ECLI:NL:HR:2001:AB0638
Hoge Raad
- Cassatie
- R.J.J. Jansen
- G.J. Zuurmond
- F.W.G.M. van Brunschot
- D.G. van Vliet
- P. Lourens
- Rechtspraak.nl
Cassatie over rechtsgeldigheid aanslag inkomstenbelasting en bevoegdheid bestuursorgaan
In deze zaak gaat het om een beroep in cassatie van belanghebbende X tegen de uitspraak van het Gerechtshof te Amsterdam van 13 maart 2001, betreffende een aanslag in de inkomstenbelasting/premie volksverzekeringen voor het jaar 1994. De aanslag was opgelegd naar een belastbaar inkomen van € 784.886. Na bezwaar tegen de aanslag, heeft de Inspecteur deze gehandhaafd, waarna belanghebbende in beroep ging bij het Hof. Het Hof verklaarde het beroep ongegrond en bevestigde de uitspraak van de Inspecteur. De uitspraak van het Hof is aan het arrest gehecht.
Belanghebbende heeft vervolgens cassatie ingesteld tegen de uitspraak van het Hof. De Staatssecretaris van Financiën heeft een verweerschrift ingediend. In cassatie werd het middel aangevoerd dat de aanslag niet rechtsgeldig was opgelegd, omdat op het aanslagbiljet de naam van de ambtenaar die de aanslag had vastgesteld ontbrak. Dit zou volgens belanghebbende betekenen dat niet kon worden beoordeeld of de aanslag was opgelegd door een bevoegd bestuursorgaan.

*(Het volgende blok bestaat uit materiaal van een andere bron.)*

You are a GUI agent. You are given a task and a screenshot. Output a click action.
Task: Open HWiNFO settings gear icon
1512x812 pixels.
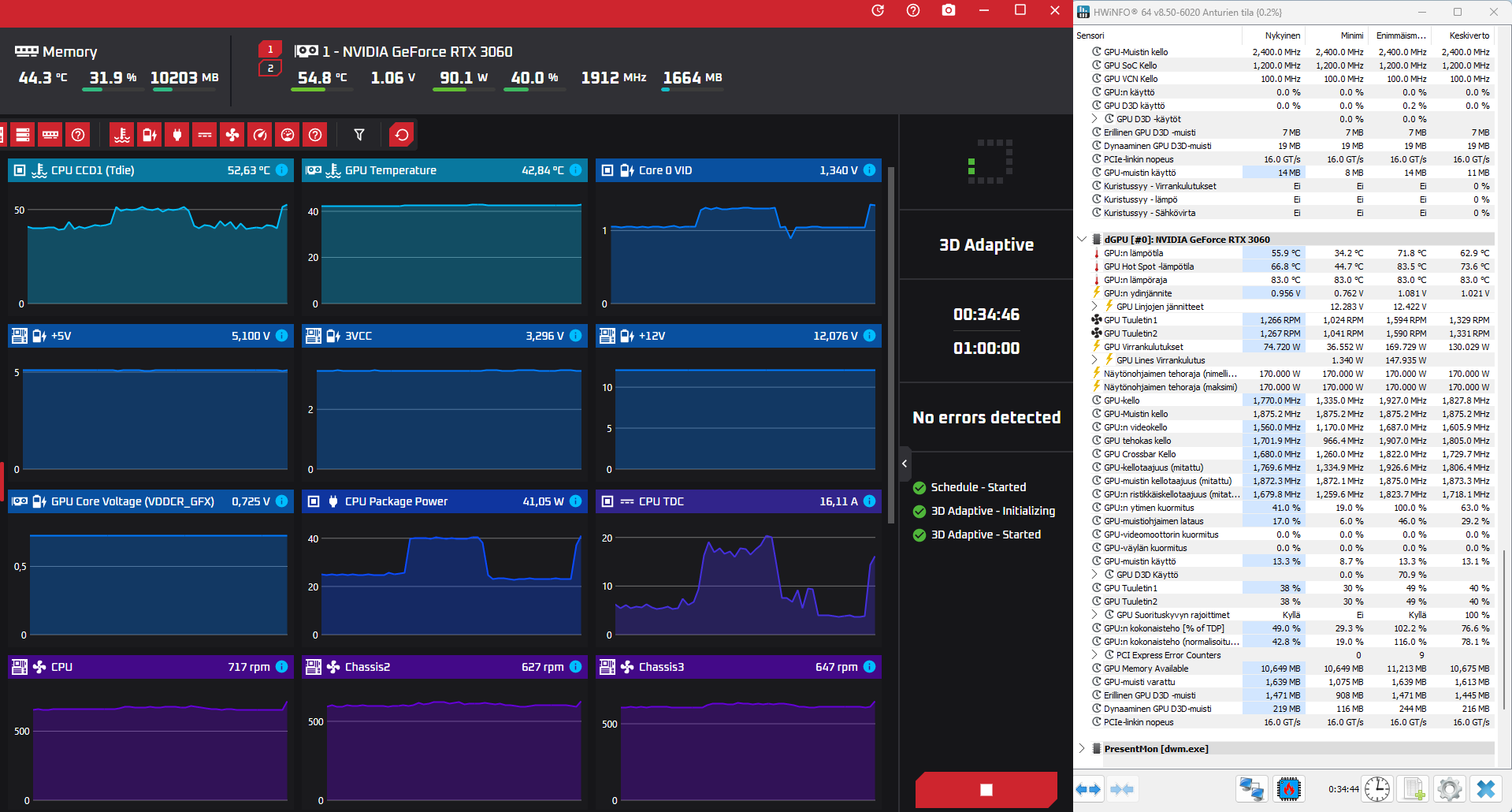click(x=1449, y=789)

De Hoge Raad oordeelt dat het ontbreken van de gebruikelijke vermelding van de eenheid die de aanslag heeft vastgesteld, er niet aan in de weg staat dat het biljet als een aanslagbiljet in de zin van de Algemene wet inzake rijksbelastingen (AWR) kan worden aangemerkt. Het Hof had bovendien terecht geoordeeld dat de aanslag was vastgesteld door een ambtenaar werkzaam op de eenheid Particulieren/Ondernemingen P. De Hoge Raad concludeert dat het middel faalt en verklaart het beroep ongegrond. Tevens zijn er geen termen aanwezig voor een veroordeling in de proceskosten.